== Records shown ==

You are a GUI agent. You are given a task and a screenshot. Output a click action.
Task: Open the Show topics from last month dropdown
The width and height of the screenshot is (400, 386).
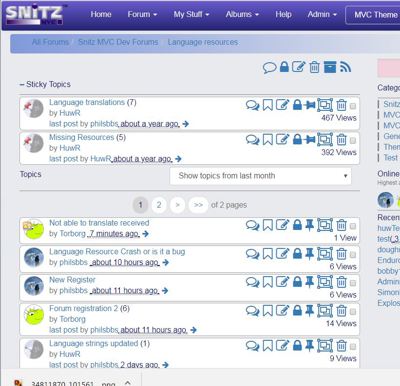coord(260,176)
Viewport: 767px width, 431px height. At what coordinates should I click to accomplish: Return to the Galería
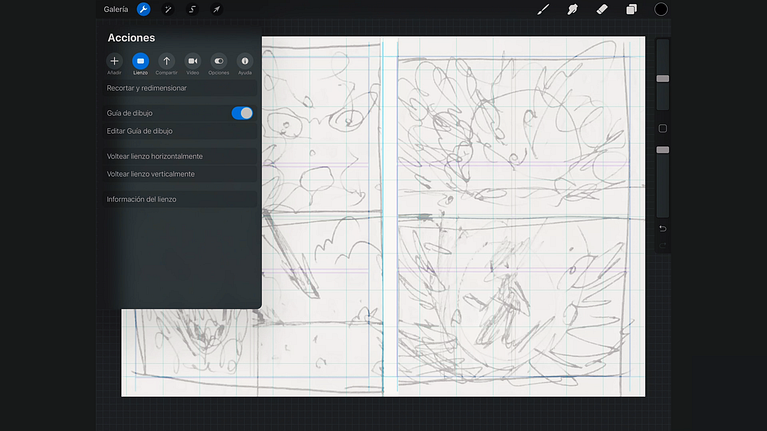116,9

* * *

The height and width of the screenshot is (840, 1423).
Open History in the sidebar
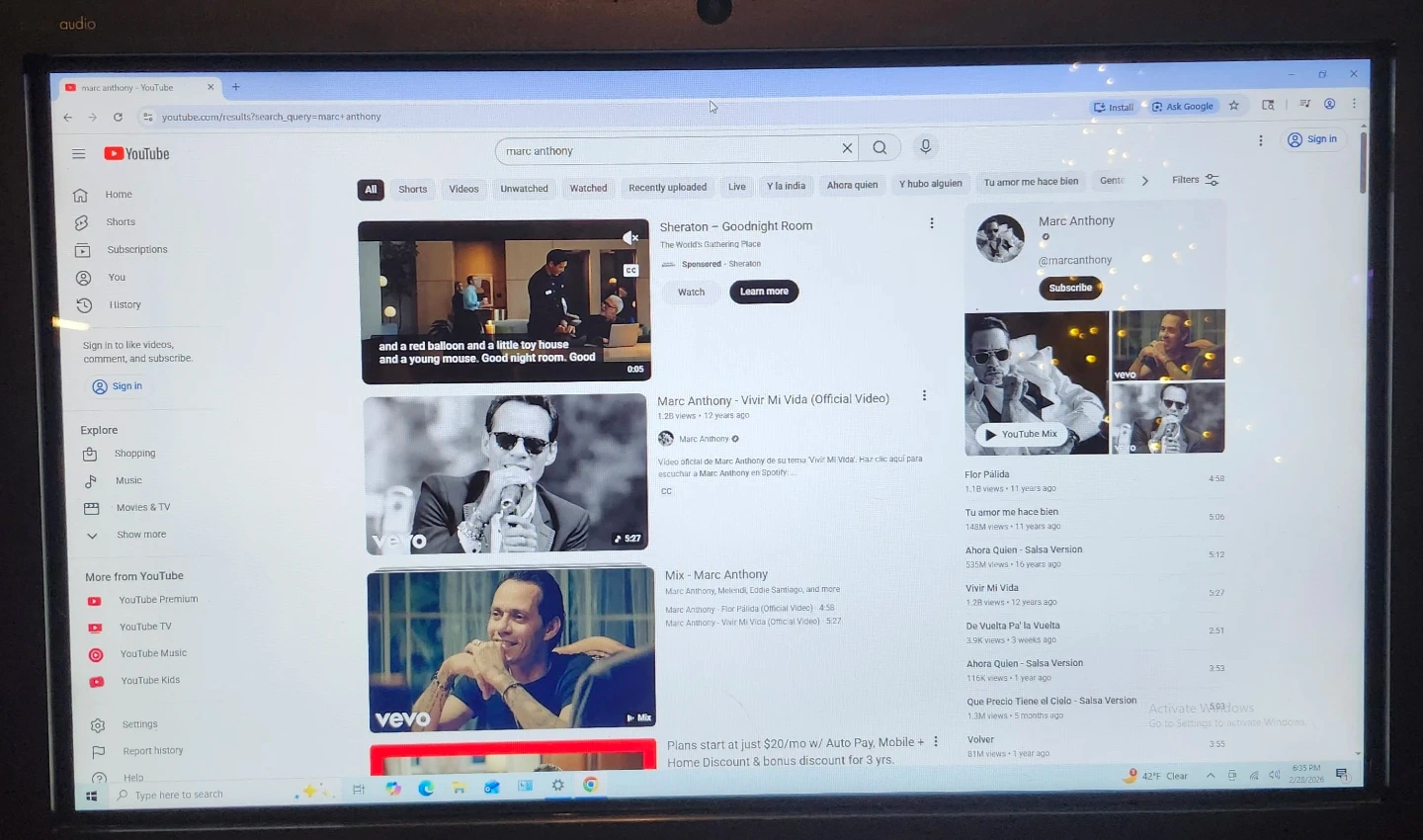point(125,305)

* * *

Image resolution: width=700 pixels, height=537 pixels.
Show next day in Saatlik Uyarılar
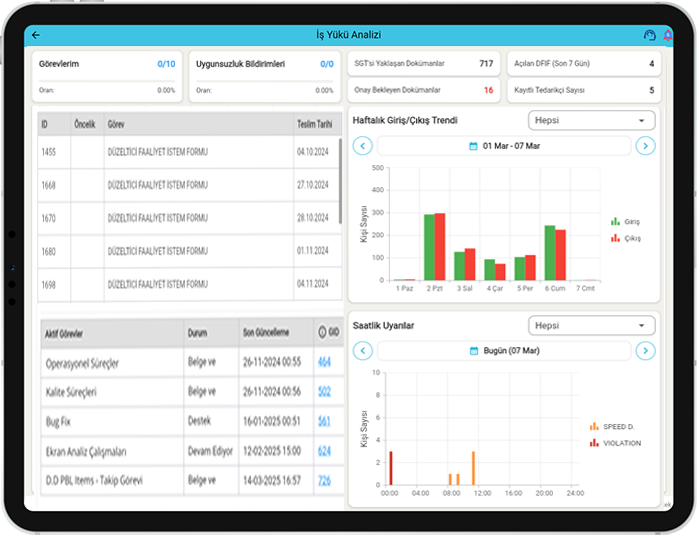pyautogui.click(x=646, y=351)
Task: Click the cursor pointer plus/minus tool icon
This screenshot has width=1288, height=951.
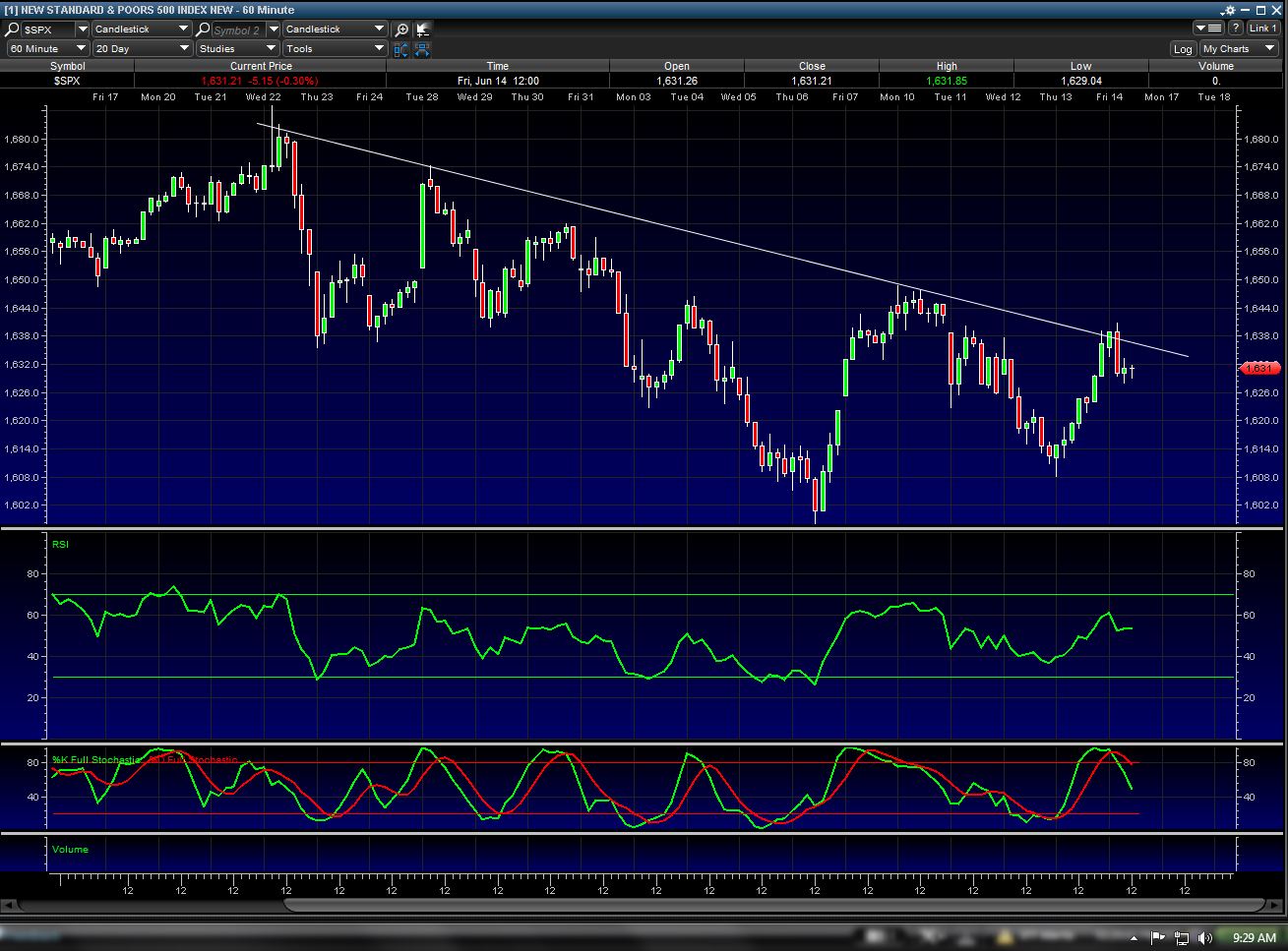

== Goal of the exercise ==
Your reply is to be an exact repeat of the listing above from the line holding "Image resolution: width=700" down to the line holding "This screenshot has width=1288, height=951.", ends included, pictures excluded.

== Solution to this exercise ==
Image resolution: width=700 pixels, height=537 pixels.
Show next day in Saatlik Uyarılar
pyautogui.click(x=646, y=351)
Task: Click the cursor pointer plus/minus tool icon
This screenshot has width=1288, height=951.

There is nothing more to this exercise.